Voici donc comment je m'y suis pris. J'ai repris des notes ; les unes sont dues à mes propres réflexions et les autres sont celles que j'avais communiquées sous forme de lettres, à mon Père Prieur Hugues, cet autre moi-même. J'ai divisé le tout en trois parties. Bien que je fasse mention des trois sujets dans chacune des parties, je traite spécialement de l'excellence de la charité dans la première : excellence qui lui vient autant de sa dignité que de la vulgarité de son contraire, la cupidité. Dans la seconde partie, je réponds aux objections sans fondement que soulèvent certains ; enfin dans la troisième partie, je m'efforce de décrire les différentes manifestations de la charité. Si quelque résultat répond à mes efforts, il sera dû à la grâce de Dieu et à vos prières ; autrement, la faute en sera à moi qui manque de talent ou ne sais pas m'en servir. Pour que l'ouvrage ne vous effraie pas par sa prolixité, vous qui êtes si occupé, parcourez les titres des chapitres, vous pourrez ainsi faire un choix entre ce que vous désirez lire ou passer. Voilà donc, très aimé Père, mes réflexions sur la charité. Si mon exposé donne une image de son excellence, de ses fruits et de sa pratique, ce livre pourra s'intituler « Miroir de la charité », selon votre désir. Je vous supplie cependant, de ne pas livrer ce miroir au public, de peur que les traits de l'auteur ne viennent troubler l'image de la charité qui doit y briller.
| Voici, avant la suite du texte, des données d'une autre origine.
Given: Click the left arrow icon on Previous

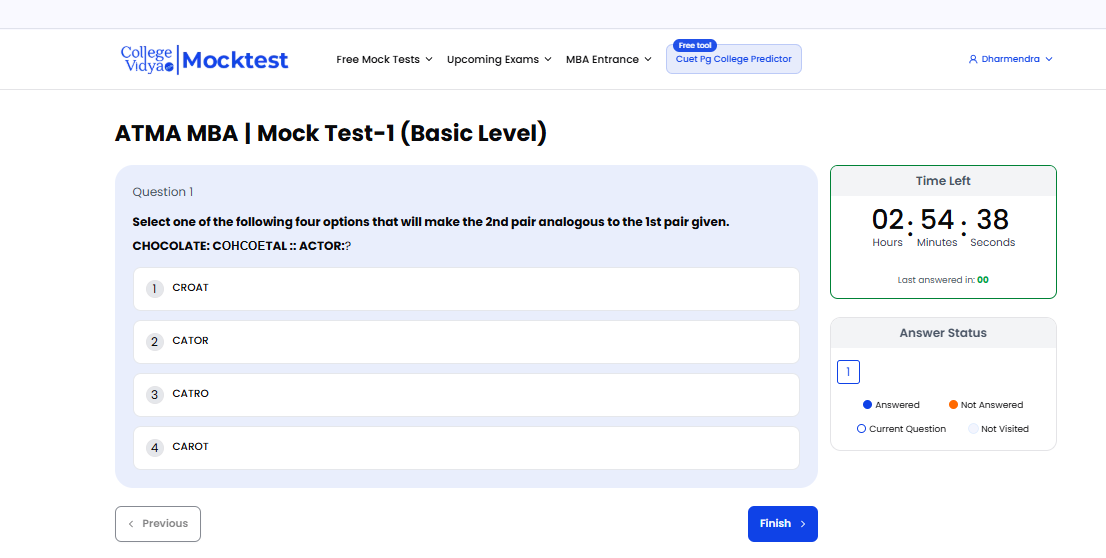Looking at the screenshot, I should [131, 524].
Si pour ma confusion vous le laissez voir, je prie le lecteur par le doux nom de Jésus, de ne pas en attribuer l'initiative à ma présomption, mais d'y voir une réponse à votre paternelle et fraternelle charité. Qu'il comprenne les raisons que j'avais d'écrire. Je ne pouvais pas sans danger désobéir à mon supérieur ; il m'était agréable de converser en esprit avec un absent qui m'était cher et ce m'était un besoin personnel de contenir dans les limites de ces méditations les divagations d'un cœur encombré d'une foule de pensées vaines et inutiles.

 

Si quelque lecteur gagne à la lecture de ces pages un peu de savoir ou de ferveur, qu'il en sache gré à mes peines, et qu'il intercède pour mes innombrables péchés auprès du juge miséricordieux.